A simple multivariate normal distribution failed. Anything wrong?

ecosang · March 28, 2021, 6:05am

Hello,
I am testing my toy code for a multivariate normal distribution.
After making a simple toy data, I did inference.
Simply
x\sim \text{MVN}(\mu,\Sigma)
\mu \sim N(3,5)

Also, I put some general priors over \Sigma.
I think this is a very simple problem, but the MCMC fails.
I am wondering if I did any mistake or it is nature of multivariate normal distribution.
I put error messages and seesion info below.

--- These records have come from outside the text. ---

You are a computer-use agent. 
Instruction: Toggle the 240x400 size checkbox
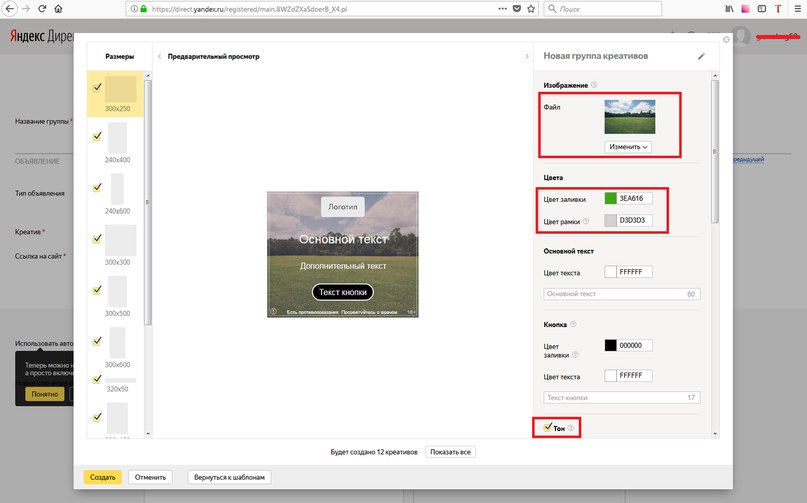pos(97,136)
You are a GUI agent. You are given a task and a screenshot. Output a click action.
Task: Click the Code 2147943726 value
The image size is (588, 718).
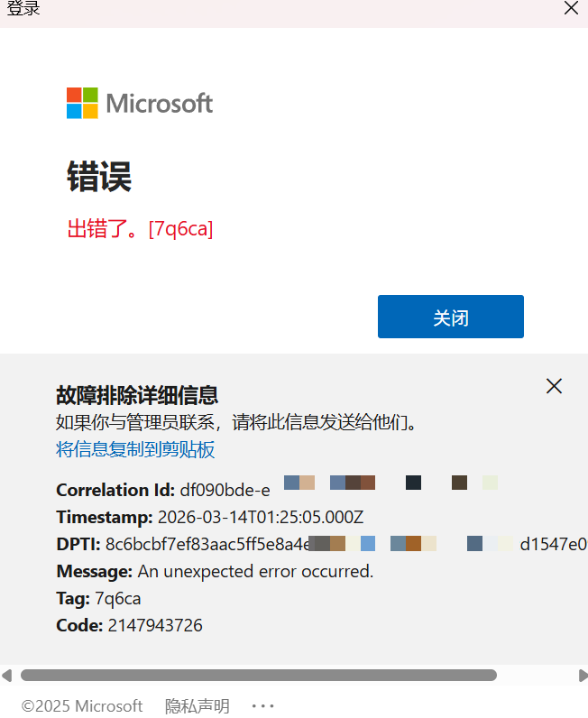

But, it looks like all the 4 chains diverge neither they are similar.

Thanks

library(rstan)
library(mvtnorm)

set.seed(1234)
cov=matrix(c(1,0.5,0.3),nrow=3,ncol=1)%*%matrix(c(1,0.5,0.3),nrow=1,ncol=3)
# create data from 
dat=mvtnorm::rmvnorm(n=100,mean=c(0,6,7),sigma=cov)


stan_code='data {
  int<lower=1> N; // number of observations
  int<lower=1> J; // dimension of observations
  vector[J] x[N]; // observations
}
parameters {
  corr_matrix[J] Omega; 
  vector<lower=0>[J] sigma; 
  vector[J] mu; // a vector of Zeros (fixed means of observations)
}
transformed parameters {
  cov_matrix[J] Sigma; 
  Sigma = quad_form_diag(Omega, sigma); 
}
model {
  mu~normal(3,5);
  sigma ~ lognormal(0, 3); // prior on the standard deviations
  Omega ~ lkj_corr(2); // LKJ prior on the correlation matrix 
  x ~ multi_normal(mu,Sigma); // sampling distribution of the observations
  //target += multi_normal_lpdf(x|mu,Sigma);
}'

dat2=list(x=dat,N=dim(dat)[1],J=dim(dat)[2])
fit2=stan(model_code=stan_code,data=dat2,cores=4,iter = 5000,chains=4)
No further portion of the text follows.